Saved entries
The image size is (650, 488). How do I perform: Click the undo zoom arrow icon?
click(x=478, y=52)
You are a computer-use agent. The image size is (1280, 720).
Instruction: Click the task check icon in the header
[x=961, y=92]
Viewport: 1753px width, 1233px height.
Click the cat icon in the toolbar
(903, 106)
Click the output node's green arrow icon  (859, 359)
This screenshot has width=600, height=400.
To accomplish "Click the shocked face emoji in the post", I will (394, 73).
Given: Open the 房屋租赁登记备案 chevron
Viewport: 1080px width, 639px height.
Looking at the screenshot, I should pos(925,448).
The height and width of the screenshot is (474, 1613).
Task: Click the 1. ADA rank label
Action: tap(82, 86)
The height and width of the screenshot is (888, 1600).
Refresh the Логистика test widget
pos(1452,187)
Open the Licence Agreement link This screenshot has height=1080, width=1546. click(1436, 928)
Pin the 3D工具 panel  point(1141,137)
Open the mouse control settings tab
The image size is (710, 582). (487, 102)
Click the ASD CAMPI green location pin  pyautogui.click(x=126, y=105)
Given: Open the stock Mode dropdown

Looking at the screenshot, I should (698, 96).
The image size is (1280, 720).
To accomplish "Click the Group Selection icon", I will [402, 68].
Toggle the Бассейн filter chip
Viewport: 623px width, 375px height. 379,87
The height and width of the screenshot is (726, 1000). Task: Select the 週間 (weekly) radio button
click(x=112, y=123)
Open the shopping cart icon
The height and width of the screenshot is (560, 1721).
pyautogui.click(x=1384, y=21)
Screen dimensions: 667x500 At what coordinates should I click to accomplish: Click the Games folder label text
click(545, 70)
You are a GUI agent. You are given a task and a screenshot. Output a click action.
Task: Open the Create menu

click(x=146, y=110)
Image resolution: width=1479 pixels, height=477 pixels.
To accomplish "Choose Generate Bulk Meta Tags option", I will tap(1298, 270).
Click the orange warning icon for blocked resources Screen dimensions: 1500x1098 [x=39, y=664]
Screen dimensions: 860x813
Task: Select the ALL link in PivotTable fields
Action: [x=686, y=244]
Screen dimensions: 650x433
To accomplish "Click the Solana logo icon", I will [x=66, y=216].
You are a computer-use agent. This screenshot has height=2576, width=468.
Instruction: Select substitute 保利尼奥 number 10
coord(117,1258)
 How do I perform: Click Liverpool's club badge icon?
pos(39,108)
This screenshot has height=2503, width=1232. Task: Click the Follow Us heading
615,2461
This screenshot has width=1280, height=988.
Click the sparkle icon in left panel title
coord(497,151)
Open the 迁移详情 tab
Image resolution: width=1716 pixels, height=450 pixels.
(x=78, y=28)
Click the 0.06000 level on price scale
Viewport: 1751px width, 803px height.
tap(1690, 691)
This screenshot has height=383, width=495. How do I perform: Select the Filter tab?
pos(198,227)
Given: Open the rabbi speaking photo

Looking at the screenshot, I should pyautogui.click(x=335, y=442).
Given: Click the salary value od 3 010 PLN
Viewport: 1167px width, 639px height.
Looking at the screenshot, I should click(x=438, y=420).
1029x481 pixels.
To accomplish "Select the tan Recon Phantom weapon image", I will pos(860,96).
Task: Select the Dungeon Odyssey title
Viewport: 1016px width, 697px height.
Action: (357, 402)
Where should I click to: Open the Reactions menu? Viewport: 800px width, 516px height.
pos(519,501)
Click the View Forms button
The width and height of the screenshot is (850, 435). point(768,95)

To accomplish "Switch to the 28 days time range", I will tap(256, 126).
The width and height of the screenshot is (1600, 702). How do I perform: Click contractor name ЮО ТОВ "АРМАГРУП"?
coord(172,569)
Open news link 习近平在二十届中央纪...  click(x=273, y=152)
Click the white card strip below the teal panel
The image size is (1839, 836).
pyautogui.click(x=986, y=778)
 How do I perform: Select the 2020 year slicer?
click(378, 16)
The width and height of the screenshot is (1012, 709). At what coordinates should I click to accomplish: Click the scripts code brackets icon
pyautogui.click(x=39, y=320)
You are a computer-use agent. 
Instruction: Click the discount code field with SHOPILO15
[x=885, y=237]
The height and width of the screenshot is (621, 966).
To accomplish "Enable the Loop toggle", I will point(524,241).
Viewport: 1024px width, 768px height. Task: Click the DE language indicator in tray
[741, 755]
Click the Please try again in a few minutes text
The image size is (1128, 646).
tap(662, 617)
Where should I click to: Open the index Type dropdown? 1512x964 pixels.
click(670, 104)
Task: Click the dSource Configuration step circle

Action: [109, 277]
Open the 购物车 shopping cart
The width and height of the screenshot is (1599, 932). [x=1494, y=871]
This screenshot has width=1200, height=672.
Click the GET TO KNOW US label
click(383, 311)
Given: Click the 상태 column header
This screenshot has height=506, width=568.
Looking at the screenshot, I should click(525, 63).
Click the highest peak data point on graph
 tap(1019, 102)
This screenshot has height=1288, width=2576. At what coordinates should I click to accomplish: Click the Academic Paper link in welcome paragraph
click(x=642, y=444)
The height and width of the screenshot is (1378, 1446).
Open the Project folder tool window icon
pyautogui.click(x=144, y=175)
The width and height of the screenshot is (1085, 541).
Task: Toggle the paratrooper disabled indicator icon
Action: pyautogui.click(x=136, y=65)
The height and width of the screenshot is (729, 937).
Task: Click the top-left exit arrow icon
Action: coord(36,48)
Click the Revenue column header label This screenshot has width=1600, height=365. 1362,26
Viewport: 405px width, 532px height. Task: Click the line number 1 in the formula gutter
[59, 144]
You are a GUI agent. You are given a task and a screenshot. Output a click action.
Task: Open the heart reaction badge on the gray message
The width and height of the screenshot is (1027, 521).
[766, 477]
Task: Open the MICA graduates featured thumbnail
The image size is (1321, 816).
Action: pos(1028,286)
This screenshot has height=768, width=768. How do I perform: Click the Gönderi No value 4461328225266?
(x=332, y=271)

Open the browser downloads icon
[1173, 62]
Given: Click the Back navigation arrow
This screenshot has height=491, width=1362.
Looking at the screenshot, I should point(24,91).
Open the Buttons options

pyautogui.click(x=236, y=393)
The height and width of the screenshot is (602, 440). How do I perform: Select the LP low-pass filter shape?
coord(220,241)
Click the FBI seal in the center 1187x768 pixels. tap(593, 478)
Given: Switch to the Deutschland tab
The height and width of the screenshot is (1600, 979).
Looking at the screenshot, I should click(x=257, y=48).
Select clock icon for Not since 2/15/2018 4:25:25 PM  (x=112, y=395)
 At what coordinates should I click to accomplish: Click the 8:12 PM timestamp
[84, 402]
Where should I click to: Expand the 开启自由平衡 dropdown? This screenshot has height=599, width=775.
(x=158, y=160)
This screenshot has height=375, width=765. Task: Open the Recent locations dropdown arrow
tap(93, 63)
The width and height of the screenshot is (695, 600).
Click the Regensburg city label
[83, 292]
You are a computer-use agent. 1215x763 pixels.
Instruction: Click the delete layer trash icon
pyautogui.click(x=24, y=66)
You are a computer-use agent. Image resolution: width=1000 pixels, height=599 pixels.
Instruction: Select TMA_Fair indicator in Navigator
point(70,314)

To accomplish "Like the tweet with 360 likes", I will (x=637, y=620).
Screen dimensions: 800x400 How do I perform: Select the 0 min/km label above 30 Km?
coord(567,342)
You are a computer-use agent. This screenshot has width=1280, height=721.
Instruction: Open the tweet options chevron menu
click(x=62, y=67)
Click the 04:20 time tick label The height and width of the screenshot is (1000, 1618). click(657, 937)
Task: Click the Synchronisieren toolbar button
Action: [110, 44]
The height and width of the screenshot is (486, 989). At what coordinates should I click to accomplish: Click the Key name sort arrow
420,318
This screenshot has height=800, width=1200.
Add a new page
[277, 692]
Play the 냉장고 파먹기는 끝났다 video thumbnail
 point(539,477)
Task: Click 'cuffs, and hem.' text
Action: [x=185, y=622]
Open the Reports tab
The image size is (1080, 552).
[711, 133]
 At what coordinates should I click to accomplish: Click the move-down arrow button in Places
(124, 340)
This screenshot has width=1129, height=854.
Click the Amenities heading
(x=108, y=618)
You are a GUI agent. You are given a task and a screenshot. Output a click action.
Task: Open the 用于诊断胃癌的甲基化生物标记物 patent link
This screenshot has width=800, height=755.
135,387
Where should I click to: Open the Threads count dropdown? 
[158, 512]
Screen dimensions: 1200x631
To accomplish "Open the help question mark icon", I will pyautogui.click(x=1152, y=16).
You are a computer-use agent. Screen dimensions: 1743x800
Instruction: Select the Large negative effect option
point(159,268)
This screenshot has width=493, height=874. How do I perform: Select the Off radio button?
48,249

WHAT IS BEING ASKED: When the line with "Task: Open the MICA" is reached in the data above, start copying there, and copy each line exactly until the line with "You are a computer-use agent. Image" has been copied; copy nothing else.

PROBLEM SOLUTION:
Task: Open the MICA graduates featured thumbnail
The image size is (1321, 816).
Action: pos(1028,286)
This screenshot has height=768, width=768. How do I perform: Click the Gönderi No value 4461328225266?
(x=332, y=271)

Open the browser downloads icon
[1173, 62]
Given: Click the Back navigation arrow
This screenshot has height=491, width=1362.
Looking at the screenshot, I should point(24,91).
Open the Buttons options

pyautogui.click(x=236, y=393)
The height and width of the screenshot is (602, 440). How do I perform: Select the LP low-pass filter shape?
coord(220,241)
Click the FBI seal in the center 1187x768 pixels. tap(593, 478)
Given: Switch to the Deutschland tab
The height and width of the screenshot is (1600, 979).
Looking at the screenshot, I should click(x=257, y=48).
Select clock icon for Not since 2/15/2018 4:25:25 PM  (x=112, y=395)
 At what coordinates should I click to accomplish: Click the 8:12 PM timestamp
[84, 402]
Where should I click to: Expand the 开启自由平衡 dropdown? This screenshot has height=599, width=775.
(x=158, y=160)
This screenshot has height=375, width=765. Task: Open the Recent locations dropdown arrow
tap(93, 63)
The width and height of the screenshot is (695, 600).
Click the Regensburg city label
[83, 292]
You are a computer-use agent. 1215x763 pixels.
Instruction: Click the delete layer trash icon
pyautogui.click(x=24, y=66)
You are a computer-use agent. Image resolution: width=1000 pixels, height=599 pixels.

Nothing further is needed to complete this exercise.